OBJECTIVE: Return every one of the following records verbatim, with no changes at all.

THE INPUT:
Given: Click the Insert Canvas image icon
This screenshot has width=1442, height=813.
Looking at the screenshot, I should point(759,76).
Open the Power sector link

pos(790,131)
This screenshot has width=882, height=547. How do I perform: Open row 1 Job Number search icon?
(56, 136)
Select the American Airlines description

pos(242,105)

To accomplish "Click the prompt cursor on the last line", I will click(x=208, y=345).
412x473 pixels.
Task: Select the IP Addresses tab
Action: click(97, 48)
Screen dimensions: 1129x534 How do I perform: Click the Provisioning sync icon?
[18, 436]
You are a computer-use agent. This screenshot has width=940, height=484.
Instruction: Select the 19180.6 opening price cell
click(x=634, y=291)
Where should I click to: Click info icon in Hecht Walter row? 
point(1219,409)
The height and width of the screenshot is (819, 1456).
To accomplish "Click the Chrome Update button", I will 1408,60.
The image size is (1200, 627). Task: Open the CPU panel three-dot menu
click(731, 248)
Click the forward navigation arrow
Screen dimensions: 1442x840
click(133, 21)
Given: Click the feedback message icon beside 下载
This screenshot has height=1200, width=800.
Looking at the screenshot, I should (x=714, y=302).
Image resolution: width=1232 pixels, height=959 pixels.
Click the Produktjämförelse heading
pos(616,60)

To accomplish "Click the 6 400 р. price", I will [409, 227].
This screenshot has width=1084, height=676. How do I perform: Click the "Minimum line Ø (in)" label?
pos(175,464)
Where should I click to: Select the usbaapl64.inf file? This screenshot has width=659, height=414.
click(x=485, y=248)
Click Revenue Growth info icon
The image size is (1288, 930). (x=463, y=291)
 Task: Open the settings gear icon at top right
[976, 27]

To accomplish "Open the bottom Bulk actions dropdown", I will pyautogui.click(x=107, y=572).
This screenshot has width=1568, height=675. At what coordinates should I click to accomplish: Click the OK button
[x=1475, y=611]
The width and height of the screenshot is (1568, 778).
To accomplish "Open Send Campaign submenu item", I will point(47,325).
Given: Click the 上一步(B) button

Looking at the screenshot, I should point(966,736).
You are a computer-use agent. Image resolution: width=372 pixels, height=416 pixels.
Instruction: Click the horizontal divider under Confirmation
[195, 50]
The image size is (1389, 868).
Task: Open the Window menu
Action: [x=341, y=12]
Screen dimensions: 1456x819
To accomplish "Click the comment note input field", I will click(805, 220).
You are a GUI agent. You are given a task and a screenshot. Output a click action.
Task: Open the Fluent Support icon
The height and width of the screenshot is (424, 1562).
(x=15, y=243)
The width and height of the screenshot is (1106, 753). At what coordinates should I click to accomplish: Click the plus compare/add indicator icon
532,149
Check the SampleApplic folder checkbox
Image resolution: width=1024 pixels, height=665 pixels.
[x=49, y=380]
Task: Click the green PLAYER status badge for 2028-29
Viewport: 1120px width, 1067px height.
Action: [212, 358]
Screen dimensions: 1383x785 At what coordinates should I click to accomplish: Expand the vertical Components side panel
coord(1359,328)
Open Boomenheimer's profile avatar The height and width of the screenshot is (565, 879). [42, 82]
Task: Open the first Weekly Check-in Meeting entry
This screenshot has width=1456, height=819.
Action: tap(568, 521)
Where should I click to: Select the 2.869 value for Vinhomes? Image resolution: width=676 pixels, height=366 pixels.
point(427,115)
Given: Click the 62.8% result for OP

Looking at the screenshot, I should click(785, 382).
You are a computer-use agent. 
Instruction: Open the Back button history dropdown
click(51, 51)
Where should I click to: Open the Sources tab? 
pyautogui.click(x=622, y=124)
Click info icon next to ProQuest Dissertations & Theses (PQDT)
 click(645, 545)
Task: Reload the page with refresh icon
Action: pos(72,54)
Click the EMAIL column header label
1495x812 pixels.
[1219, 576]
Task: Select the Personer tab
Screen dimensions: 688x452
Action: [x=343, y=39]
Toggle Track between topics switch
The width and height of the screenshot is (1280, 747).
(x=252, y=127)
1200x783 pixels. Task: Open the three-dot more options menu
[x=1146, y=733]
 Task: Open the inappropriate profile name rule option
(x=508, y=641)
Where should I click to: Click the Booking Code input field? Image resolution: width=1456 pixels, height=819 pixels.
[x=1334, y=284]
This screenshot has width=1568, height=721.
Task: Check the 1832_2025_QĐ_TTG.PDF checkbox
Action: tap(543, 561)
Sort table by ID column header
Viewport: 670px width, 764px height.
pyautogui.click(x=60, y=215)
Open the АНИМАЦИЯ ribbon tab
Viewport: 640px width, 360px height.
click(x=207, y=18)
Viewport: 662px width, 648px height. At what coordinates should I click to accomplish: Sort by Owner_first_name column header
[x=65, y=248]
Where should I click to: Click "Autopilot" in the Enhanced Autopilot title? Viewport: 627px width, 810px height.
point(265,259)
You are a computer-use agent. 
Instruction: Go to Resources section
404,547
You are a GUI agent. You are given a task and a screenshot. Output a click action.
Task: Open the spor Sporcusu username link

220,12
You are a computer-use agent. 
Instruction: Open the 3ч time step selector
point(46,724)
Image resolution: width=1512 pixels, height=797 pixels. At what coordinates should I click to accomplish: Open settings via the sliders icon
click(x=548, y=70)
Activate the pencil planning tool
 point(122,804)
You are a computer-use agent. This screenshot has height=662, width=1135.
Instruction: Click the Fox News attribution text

TASK SOLUTION:
Given: Click the Insert Canvas image icon
This screenshot has width=1442, height=813.
Looking at the screenshot, I should point(759,76).
Open the Power sector link

pos(790,131)
This screenshot has width=882, height=547. How do I perform: Open row 1 Job Number search icon?
(56, 136)
Select the American Airlines description

pos(242,105)

To accomplish "Click the prompt cursor on the last line", I will click(x=208, y=345).
412x473 pixels.
Task: Select the IP Addresses tab
Action: click(97, 48)
Screen dimensions: 1129x534 How do I perform: Click the Provisioning sync icon?
[18, 436]
You are a computer-use agent. This screenshot has width=940, height=484.
Instruction: Select the 19180.6 opening price cell
click(x=634, y=291)
Where should I click to: Click info icon in Hecht Walter row? 
point(1219,409)
The height and width of the screenshot is (819, 1456).
To accomplish "Click the Chrome Update button", I will 1408,60.
The image size is (1200, 627). Task: Open the CPU panel three-dot menu
click(731, 248)
Click the forward navigation arrow
Screen dimensions: 1442x840
click(133, 21)
Given: Click the feedback message icon beside 下载
This screenshot has height=1200, width=800.
Looking at the screenshot, I should (x=714, y=302).
Image resolution: width=1232 pixels, height=959 pixels.
Click the Produktjämförelse heading
pos(616,60)

To accomplish "Click the 6 400 р. price", I will [409, 227].
This screenshot has width=1084, height=676. How do I perform: Click the "Minimum line Ø (in)" label?
pos(175,464)
Where should I click to: Select the usbaapl64.inf file? This screenshot has width=659, height=414.
click(x=485, y=248)
Click Revenue Growth info icon
The image size is (1288, 930). (x=463, y=291)
 Task: Open the settings gear icon at top right
[976, 27]

To accomplish "Open the bottom Bulk actions dropdown", I will pyautogui.click(x=107, y=572).
This screenshot has width=1568, height=675. At what coordinates should I click to accomplish: Click the OK button
[x=1475, y=611]
The width and height of the screenshot is (1568, 778).
To accomplish "Open Send Campaign submenu item", I will point(47,325).
Given: Click the 上一步(B) button

Looking at the screenshot, I should point(966,736).
You are a computer-use agent. Image resolution: width=372 pixels, height=416 pixels.
Instruction: Click the horizontal divider under Confirmation
[195, 50]
The image size is (1389, 868).
Task: Open the Window menu
Action: [x=341, y=12]
Screen dimensions: 1456x819
To accomplish "Click the comment note input field", I will click(805, 220).
You are a GUI agent. You are given a task and a screenshot. Output a click action.
Task: Open the Fluent Support icon
The height and width of the screenshot is (424, 1562).
(x=15, y=243)
The width and height of the screenshot is (1106, 753). At what coordinates should I click to accomplish: Click the plus compare/add indicator icon
532,149
Check the SampleApplic folder checkbox
Image resolution: width=1024 pixels, height=665 pixels.
[x=49, y=380]
Task: Click the green PLAYER status badge for 2028-29
Viewport: 1120px width, 1067px height.
Action: [212, 358]
Screen dimensions: 1383x785 At what coordinates should I click to accomplish: Expand the vertical Components side panel
coord(1359,328)
Open Boomenheimer's profile avatar The height and width of the screenshot is (565, 879). [42, 82]
Task: Open the first Weekly Check-in Meeting entry
This screenshot has width=1456, height=819.
Action: tap(568, 521)
Where should I click to: Select the 2.869 value for Vinhomes? Image resolution: width=676 pixels, height=366 pixels.
point(427,115)
Given: Click the 62.8% result for OP

Looking at the screenshot, I should click(785, 382).
You are a computer-use agent. 
Instruction: Open the Back button history dropdown
click(51, 51)
Where should I click to: Open the Sources tab? 
pyautogui.click(x=622, y=124)
Click info icon next to ProQuest Dissertations & Theses (PQDT)
 click(645, 545)
Task: Reload the page with refresh icon
Action: pos(72,54)
Click the EMAIL column header label
1495x812 pixels.
[1219, 576]
Task: Select the Personer tab
Screen dimensions: 688x452
Action: [x=343, y=39]
Toggle Track between topics switch
The width and height of the screenshot is (1280, 747).
(x=252, y=127)
1200x783 pixels. Task: Open the three-dot more options menu
[x=1146, y=733]
 Task: Open the inappropriate profile name rule option
(x=508, y=641)
Where should I click to: Click the Booking Code input field? Image resolution: width=1456 pixels, height=819 pixels.
[x=1334, y=284]
This screenshot has width=1568, height=721.
Task: Check the 1832_2025_QĐ_TTG.PDF checkbox
Action: tap(543, 561)
Sort table by ID column header
Viewport: 670px width, 764px height.
pyautogui.click(x=60, y=215)
Open the АНИМАЦИЯ ribbon tab
Viewport: 640px width, 360px height.
click(x=207, y=18)
Viewport: 662px width, 648px height. At what coordinates should I click to accomplish: Sort by Owner_first_name column header
[x=65, y=248]
Where should I click to: Click "Autopilot" in the Enhanced Autopilot title? Viewport: 627px width, 810px height.
point(265,259)
You are a computer-use agent. 
Instruction: Go to Resources section
404,547
You are a GUI agent. You are given a task and a screenshot. Output a click action.
Task: Open the spor Sporcusu username link

220,12
You are a computer-use agent. 
Instruction: Open the 3ч time step selector
point(46,724)
Image resolution: width=1512 pixels, height=797 pixels. At what coordinates should I click to accomplish: Open settings via the sliders icon
click(x=548, y=70)
Activate the pencil planning tool
 point(122,804)
You are a computer-use agent. This screenshot has height=662, width=1135.
Instruction: Click the Fox News attribution text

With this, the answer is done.